What needs to be done - Where the records below show a line containing "This screenshot has width=1000, height=600.", start copying; end with the line containing "Choose System Interpreter from the sidebar", and copy it too.

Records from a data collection
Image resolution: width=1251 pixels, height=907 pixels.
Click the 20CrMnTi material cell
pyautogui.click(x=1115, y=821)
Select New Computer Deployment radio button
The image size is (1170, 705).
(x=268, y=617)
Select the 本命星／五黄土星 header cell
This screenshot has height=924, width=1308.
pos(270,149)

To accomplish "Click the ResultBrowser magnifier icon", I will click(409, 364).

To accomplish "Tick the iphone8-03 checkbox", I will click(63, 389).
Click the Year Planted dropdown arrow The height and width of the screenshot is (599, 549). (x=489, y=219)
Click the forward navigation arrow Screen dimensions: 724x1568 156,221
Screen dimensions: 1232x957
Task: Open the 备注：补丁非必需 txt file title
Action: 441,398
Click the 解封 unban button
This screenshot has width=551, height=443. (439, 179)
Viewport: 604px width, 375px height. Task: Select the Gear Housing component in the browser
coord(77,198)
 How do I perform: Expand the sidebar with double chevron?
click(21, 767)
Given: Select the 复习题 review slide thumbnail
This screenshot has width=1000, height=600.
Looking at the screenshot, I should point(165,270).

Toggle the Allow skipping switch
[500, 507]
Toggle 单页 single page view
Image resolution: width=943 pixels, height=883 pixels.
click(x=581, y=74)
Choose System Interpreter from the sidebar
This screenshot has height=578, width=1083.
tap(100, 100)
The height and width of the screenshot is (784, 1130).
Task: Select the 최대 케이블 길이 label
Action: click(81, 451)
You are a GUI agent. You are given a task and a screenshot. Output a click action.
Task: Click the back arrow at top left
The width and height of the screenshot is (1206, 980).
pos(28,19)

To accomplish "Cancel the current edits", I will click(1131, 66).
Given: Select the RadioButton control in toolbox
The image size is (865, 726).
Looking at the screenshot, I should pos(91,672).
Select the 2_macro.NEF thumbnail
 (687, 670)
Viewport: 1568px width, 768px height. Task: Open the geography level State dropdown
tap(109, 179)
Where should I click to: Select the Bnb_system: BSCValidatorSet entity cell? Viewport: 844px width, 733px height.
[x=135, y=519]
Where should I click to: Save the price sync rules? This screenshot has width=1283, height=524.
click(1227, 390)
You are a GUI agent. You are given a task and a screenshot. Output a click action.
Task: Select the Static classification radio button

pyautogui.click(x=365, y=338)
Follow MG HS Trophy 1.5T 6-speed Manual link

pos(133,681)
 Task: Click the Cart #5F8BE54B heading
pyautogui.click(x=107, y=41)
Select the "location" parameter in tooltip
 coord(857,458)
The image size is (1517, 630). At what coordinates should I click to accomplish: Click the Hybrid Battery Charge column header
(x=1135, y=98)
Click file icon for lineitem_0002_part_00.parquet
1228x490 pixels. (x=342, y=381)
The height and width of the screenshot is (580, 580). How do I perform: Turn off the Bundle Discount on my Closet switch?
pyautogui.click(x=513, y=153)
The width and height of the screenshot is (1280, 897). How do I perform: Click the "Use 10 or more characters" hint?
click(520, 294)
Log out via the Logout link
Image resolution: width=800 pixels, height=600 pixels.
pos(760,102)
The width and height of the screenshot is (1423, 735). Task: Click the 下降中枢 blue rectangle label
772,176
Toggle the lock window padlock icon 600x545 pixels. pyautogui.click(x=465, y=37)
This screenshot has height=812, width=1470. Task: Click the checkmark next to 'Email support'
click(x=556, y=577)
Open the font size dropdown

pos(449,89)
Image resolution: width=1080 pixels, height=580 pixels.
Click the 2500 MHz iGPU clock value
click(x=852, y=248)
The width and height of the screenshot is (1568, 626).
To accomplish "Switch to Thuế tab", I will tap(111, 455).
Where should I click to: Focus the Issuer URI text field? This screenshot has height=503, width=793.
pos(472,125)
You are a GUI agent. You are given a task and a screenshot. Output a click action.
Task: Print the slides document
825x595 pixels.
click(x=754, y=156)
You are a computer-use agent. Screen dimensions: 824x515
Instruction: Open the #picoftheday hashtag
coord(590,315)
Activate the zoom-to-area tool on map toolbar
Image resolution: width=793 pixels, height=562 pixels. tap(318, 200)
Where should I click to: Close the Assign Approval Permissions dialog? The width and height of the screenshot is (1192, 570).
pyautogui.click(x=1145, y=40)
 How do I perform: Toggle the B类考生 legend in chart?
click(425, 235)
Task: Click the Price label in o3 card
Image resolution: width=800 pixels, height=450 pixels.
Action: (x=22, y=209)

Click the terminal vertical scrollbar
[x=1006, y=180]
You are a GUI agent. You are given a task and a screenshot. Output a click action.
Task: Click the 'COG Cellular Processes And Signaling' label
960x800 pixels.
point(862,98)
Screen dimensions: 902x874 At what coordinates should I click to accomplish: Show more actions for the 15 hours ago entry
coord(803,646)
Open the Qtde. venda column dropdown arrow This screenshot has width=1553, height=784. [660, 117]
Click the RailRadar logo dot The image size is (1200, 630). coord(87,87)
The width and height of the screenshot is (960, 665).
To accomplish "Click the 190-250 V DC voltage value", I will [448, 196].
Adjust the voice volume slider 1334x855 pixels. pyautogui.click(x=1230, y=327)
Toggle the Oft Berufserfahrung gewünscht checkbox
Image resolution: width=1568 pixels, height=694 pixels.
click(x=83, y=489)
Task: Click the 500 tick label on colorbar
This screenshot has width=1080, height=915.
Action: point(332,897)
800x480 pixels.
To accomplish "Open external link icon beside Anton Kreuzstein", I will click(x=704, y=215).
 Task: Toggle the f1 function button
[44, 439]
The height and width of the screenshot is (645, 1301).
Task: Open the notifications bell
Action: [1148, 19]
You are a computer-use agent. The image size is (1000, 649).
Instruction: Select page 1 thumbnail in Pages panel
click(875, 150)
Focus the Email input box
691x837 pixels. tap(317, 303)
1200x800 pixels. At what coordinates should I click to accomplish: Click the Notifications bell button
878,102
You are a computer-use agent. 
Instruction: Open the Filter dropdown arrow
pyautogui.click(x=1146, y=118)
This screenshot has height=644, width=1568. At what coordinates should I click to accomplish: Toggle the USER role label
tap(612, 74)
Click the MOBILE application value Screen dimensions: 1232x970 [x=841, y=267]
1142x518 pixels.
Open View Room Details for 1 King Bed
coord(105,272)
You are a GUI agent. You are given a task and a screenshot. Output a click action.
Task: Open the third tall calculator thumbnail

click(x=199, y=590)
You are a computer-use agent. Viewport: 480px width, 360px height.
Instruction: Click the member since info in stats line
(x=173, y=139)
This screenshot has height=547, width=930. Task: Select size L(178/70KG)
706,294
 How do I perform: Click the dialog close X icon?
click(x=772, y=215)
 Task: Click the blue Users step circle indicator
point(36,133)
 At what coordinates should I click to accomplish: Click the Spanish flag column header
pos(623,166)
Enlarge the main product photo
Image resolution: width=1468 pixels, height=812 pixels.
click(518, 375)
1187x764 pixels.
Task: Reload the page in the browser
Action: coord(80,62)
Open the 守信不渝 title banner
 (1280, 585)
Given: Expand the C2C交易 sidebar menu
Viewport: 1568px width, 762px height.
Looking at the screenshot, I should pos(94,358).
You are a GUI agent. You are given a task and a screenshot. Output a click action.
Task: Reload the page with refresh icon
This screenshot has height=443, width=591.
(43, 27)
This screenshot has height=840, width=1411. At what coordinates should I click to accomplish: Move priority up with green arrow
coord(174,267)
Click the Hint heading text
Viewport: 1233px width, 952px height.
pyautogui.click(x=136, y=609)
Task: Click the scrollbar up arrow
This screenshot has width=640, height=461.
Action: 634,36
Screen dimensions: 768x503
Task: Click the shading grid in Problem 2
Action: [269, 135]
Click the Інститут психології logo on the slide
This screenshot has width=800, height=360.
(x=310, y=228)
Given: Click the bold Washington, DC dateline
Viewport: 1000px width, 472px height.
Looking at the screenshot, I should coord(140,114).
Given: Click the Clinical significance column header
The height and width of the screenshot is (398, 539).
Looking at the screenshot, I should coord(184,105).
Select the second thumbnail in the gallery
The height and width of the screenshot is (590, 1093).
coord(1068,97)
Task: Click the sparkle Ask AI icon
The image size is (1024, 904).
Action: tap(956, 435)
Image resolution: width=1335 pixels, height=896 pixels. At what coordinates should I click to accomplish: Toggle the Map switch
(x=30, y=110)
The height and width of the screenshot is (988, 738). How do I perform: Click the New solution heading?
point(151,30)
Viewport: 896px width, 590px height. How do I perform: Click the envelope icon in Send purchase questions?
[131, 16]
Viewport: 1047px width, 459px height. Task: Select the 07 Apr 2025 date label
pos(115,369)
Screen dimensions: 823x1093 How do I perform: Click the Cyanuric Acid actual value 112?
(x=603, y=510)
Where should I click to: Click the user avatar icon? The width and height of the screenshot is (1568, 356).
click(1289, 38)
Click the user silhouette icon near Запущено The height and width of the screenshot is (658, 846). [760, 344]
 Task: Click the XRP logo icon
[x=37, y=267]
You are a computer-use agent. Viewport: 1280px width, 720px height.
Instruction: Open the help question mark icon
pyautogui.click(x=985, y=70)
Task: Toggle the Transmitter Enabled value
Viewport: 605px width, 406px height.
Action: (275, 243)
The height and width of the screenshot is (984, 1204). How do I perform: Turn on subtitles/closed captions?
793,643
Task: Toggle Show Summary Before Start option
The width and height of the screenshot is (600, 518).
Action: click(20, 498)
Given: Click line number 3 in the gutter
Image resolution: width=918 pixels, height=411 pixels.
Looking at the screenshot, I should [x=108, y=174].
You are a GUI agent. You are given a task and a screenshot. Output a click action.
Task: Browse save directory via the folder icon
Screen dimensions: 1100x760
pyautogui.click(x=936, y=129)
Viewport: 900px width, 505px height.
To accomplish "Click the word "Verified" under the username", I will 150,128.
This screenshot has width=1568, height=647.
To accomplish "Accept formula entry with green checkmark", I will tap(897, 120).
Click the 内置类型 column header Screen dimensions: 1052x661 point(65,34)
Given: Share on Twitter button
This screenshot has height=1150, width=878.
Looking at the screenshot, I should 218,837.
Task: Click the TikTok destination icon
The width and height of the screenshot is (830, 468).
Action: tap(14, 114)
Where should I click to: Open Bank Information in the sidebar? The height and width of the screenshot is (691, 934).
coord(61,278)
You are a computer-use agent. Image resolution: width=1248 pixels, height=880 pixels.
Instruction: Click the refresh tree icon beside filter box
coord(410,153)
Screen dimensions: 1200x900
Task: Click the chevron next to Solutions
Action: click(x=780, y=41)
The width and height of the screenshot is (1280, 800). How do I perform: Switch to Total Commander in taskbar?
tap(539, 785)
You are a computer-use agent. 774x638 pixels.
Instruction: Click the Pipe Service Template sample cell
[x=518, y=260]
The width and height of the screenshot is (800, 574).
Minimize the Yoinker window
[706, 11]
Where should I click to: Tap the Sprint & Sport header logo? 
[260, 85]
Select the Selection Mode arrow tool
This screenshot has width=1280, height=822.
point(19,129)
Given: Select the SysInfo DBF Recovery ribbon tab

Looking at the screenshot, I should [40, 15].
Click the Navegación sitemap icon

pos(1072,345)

Result of the exercise -
This screenshot has width=1000, height=600.
Looking at the screenshot, I should point(165,270).

Toggle the Allow skipping switch
[500, 507]
Toggle 单页 single page view
Image resolution: width=943 pixels, height=883 pixels.
click(x=581, y=74)
Choose System Interpreter from the sidebar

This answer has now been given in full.